Point de départ, le désert de l’Atacama tout au nord du Chili. Au loin, l’Altiplano, invisible d’ici, plateau niché à plus de 4 500 mètres d’altitude entre les sommets volcaniques de la Haute Cordillère. Au menu, le ciel le plus étoilé au monde, épuré de toutes pollutions. Pas de villes, aucune lumière parasite. Pas d’automobiles, aucune poussière en suspension dans l’air. La quiétude immaculée, cristalline, pour découvrir un ciel particulièrement riche en astres, découvrant les étoiles invisibles de l’hémisphère Sud que l’on scrutera chaque nuit à satiété. Fruit de vingt-cinq ans de recherche, le plus puissant télescope du monde vient d’être mis en service par les Européens dans les Andes chiliennes.
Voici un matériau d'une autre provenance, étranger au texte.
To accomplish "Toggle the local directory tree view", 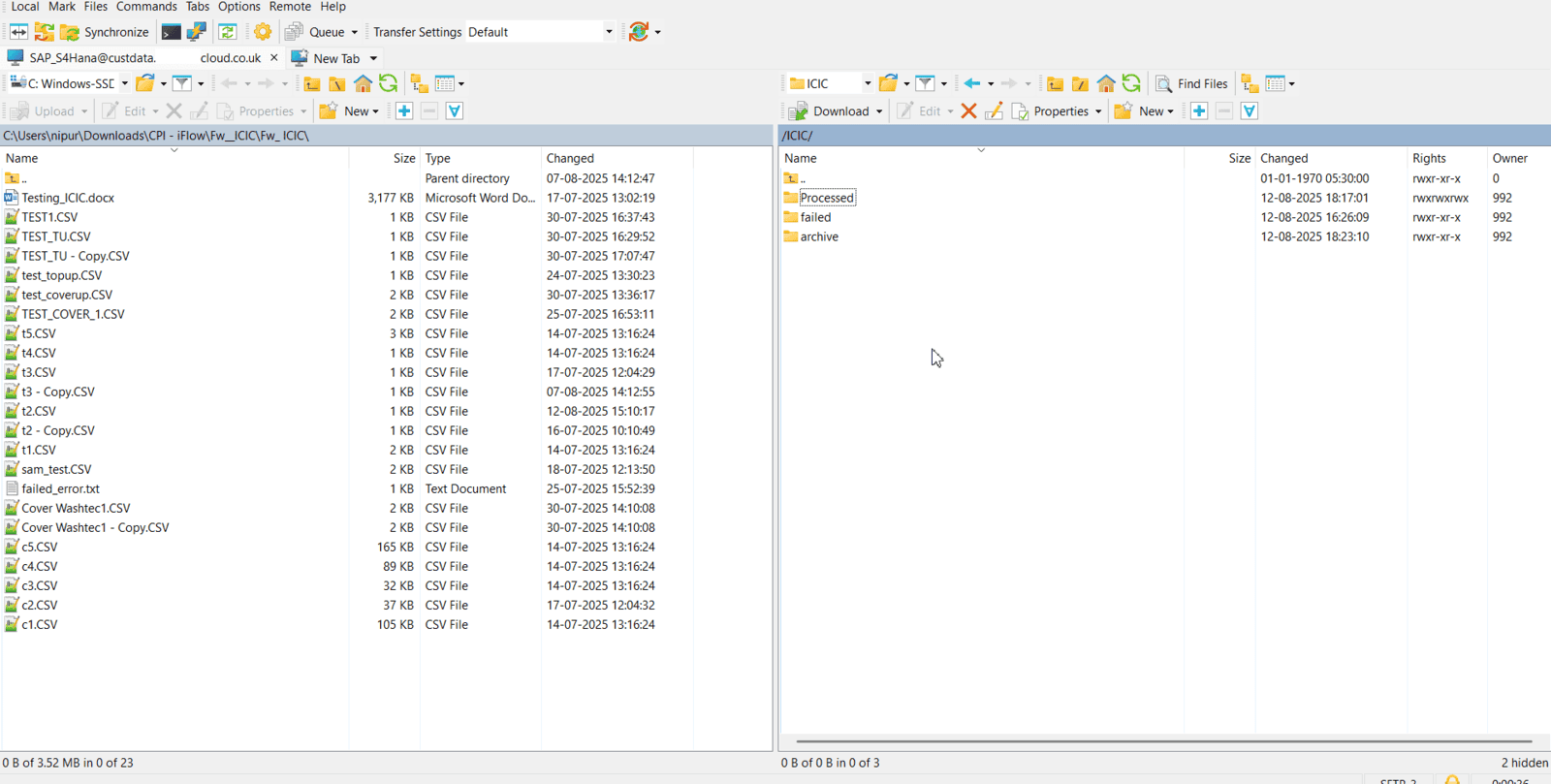I will tap(419, 84).
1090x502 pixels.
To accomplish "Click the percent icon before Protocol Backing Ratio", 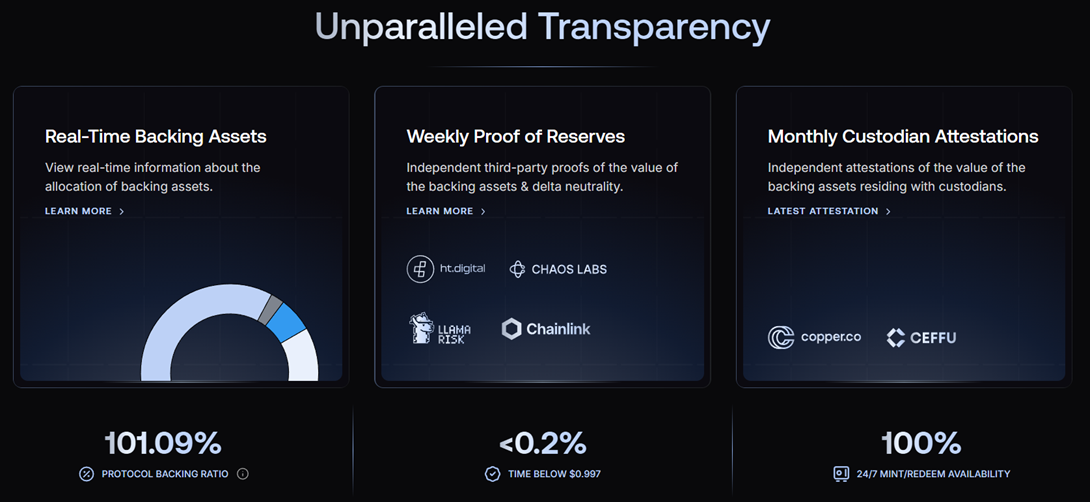I will (x=86, y=474).
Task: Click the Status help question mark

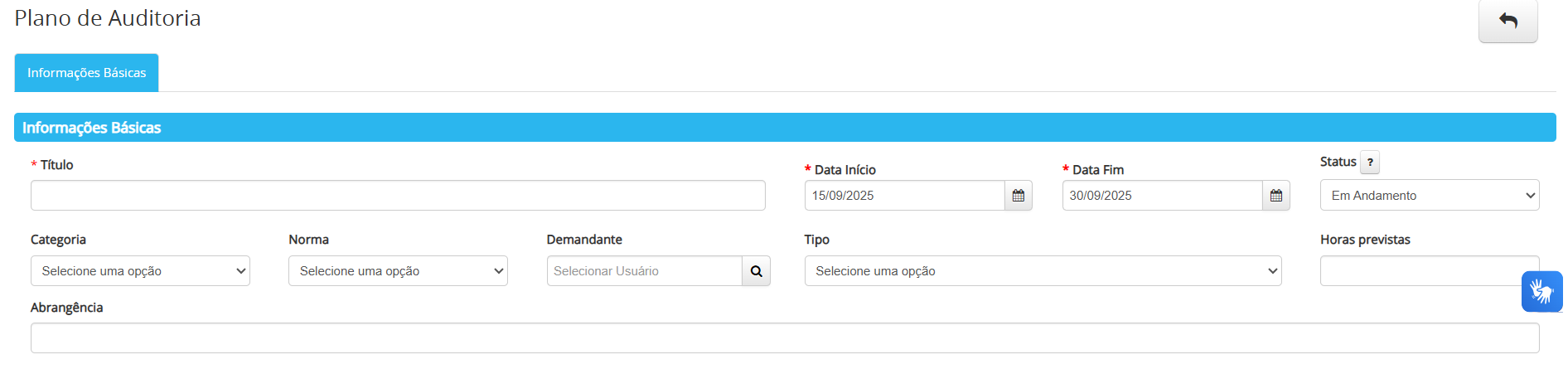Action: point(1370,163)
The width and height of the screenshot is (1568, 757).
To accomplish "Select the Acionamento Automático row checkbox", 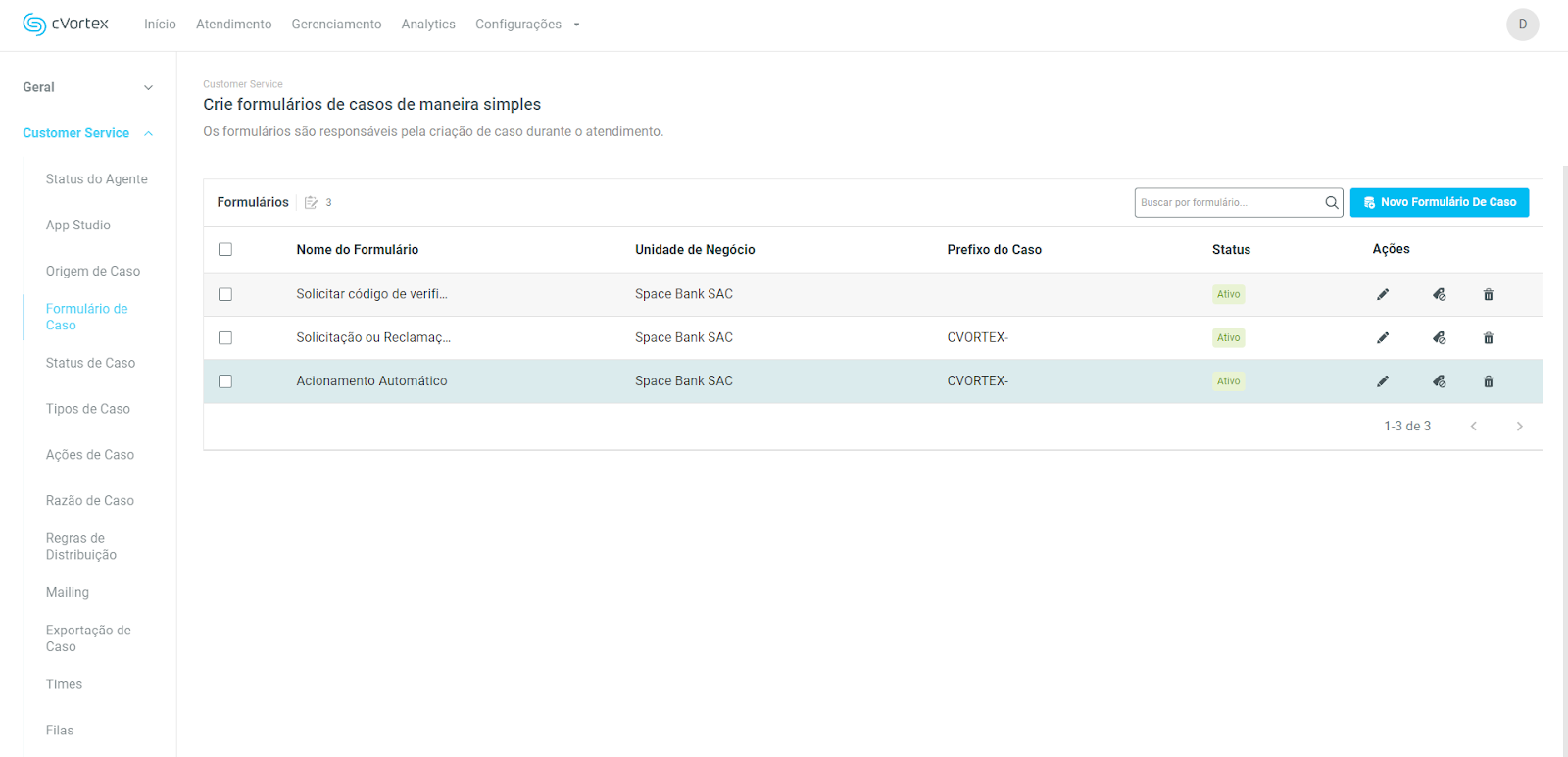I will [x=225, y=381].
Cet œil extrêmement aiguisé est capable de pénétrer les ténèbres de l’Univers, loin dans l’espace et dans le temps. Il pourrait distinguer une luciole à 10 000 kilomètres de distance et même un astronaute marchant sur la Lune. D’ici, on voit de petites galaxies en train de se former tandis que sur Terre les États-Unis continuent d’entraîner de petits robots qui iront rouler sur mars. Ici, aussi, on sirote un Pisco sour en regardant le levé de l’astre de la nuit niché sur le sommet d’une dune de la vallée de la Lune. Les lieux étaient précurseurs. Extraterrestres.